Saí da sala de Armando sem qualquer idéia que me deixasse inteiro comigo e com os mapas da vida, meu destino, então telefonei a ela explicando o que tinha acontecido, acrescentando que estava de saída para o sítio (…) Desliguei o celular com a impressão de que a tinha deixado um pouco abalada porque fez um silêncio acima de seu hábito e encerrou a conversa dizendo apenas que sim, sim, que estava tudo bem.”
“Capítulo I
Saí da sala do Evandro desprovido de futuro, minha pele áspera exposta, sem qualquer idéia do que fazer comigo naquele túnel escuro. Telefonei à Ângela explicando o que tinha acontecido no emprego e acrescentei que estava de partida para o sítio. (…) Desliguei o celular com a impressão de que a tinha deixado um tanto abalada. Ela fez um silêncio tão amarelo que mais parecia uma hipérbole, para encerrar a conversa, por fim, dizendo apenas sim, sim, estava tudo bem.”
Em outros, Braff usa a repetição para tentar, como Monet, oferecer uma visão diferente sobre o mesmo assunto — ora como narrador de Moça com chapéu de palha, ora como o jornalista/escritor:
“Deixo a escova de dentes cair no corredor e não me abaixo para apanhá-la. Esta chamada em hora tão sem propósito me deixa apreensivo, meio descontrolado. (…) Eu não sei o que me espera porque não quero saber. Finjo que não sei? Me recuso a esta certeza morna, que desde ontem mantenho presa em fundo escuro. É com minha mão suada que ergo o telefone do pino.”
“Enquanto saía do banheiro limpando a boca, regozijava-me com a atitude da véspera.
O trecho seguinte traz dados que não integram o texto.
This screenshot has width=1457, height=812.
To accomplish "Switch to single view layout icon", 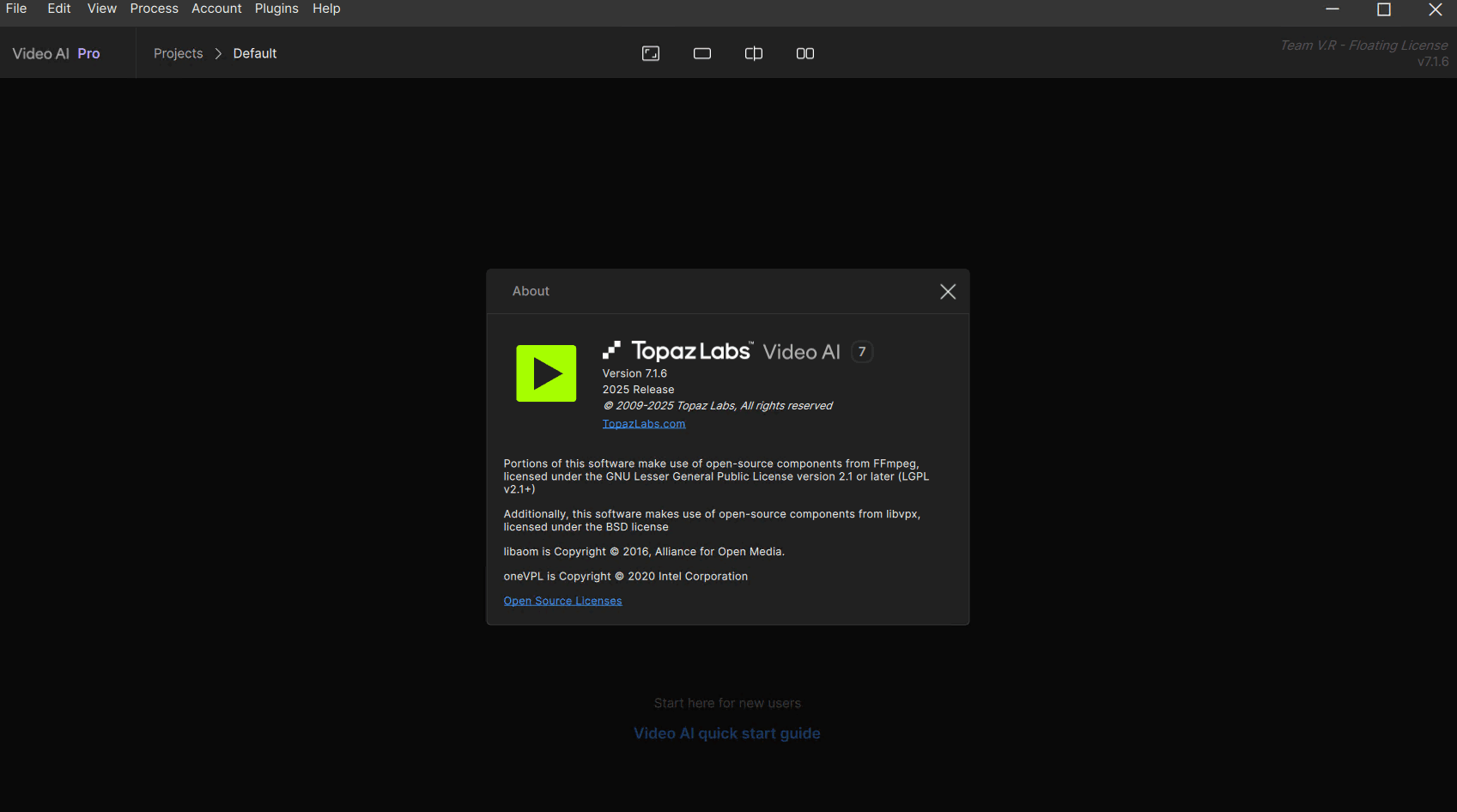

Mas então já sabia quem me esperava na outra ponta da linha e conhecia os próximos lances? Nunca fui dado a premonições, mas havia uma lógica a ligar os fatos uns aos outros que eu não podia ignorar.”
Braff podia carregar um pouco mais nos pincéis. A repetição, a mesma história sem fim, cansa quando as nuances são muito pequenas. Bruno poderia ser mais protagonista. Angélica poderia ter mais humanidade. E Ronaldo poderia ter importância.
Para mim, essa técnica impressionista funcionou muito melhor na pintura. Mas o belo é subjetivo. E a verdade, também.